WHAT THE TASK ASKS: Update the data below by replacing every "screenshot" with "screen capture", and leave everything else unchanged.

(DATA FOR THIS EXERCISE begins)

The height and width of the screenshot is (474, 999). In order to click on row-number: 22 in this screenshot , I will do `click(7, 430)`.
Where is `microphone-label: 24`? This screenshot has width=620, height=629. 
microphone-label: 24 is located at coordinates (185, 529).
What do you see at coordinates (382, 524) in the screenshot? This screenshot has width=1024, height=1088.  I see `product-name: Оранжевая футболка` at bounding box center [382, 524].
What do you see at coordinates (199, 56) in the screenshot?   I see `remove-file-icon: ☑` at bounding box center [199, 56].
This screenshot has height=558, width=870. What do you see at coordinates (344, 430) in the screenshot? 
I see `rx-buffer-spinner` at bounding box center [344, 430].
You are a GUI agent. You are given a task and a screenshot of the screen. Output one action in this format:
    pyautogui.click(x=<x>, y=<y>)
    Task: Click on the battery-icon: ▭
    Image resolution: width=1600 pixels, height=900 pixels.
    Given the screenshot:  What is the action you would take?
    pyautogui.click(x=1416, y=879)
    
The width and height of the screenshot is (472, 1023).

(DATA FOR THIS EXERCISE ends)

RESPONSE TO THE TASK:
The height and width of the screen capture is (474, 999). In order to click on row-number: 22 in this screen capture , I will do `click(7, 430)`.
Where is `microphone-label: 24`? This screen capture has width=620, height=629. 
microphone-label: 24 is located at coordinates (185, 529).
What do you see at coordinates (382, 524) in the screen capture? This screen capture has width=1024, height=1088.  I see `product-name: Оранжевая футболка` at bounding box center [382, 524].
What do you see at coordinates (199, 56) in the screen capture?   I see `remove-file-icon: ☑` at bounding box center [199, 56].
This screen capture has height=558, width=870. What do you see at coordinates (344, 430) in the screen capture? 
I see `rx-buffer-spinner` at bounding box center [344, 430].
You are a GUI agent. You are given a task and a screen capture of the screen. Output one action in this format:
    pyautogui.click(x=<x>, y=<y>)
    Task: Click on the battery-icon: ▭
    Image resolution: width=1600 pixels, height=900 pixels.
    Given the screen capture:  What is the action you would take?
    pyautogui.click(x=1416, y=879)
    
The width and height of the screen capture is (472, 1023).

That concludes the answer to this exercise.